┌─ The data

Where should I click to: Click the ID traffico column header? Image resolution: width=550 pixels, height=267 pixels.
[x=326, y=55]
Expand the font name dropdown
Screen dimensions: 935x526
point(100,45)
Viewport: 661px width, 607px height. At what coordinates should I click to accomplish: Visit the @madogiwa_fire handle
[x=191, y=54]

└─
┌─ The data

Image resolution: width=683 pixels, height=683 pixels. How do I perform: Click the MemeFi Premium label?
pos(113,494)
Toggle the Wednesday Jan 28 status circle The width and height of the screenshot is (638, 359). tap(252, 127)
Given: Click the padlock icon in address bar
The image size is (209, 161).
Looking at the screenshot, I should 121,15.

└─

● **What you will do**: Rewrite the data from the line with "Where should I" to the line with "point(100,45)", changing "column header" to "column title" and keeping everything else the same.

● **Full answer**:
Where should I click to: Click the ID traffico column title? Image resolution: width=550 pixels, height=267 pixels.
[x=326, y=55]
Expand the font name dropdown
Screen dimensions: 935x526
point(100,45)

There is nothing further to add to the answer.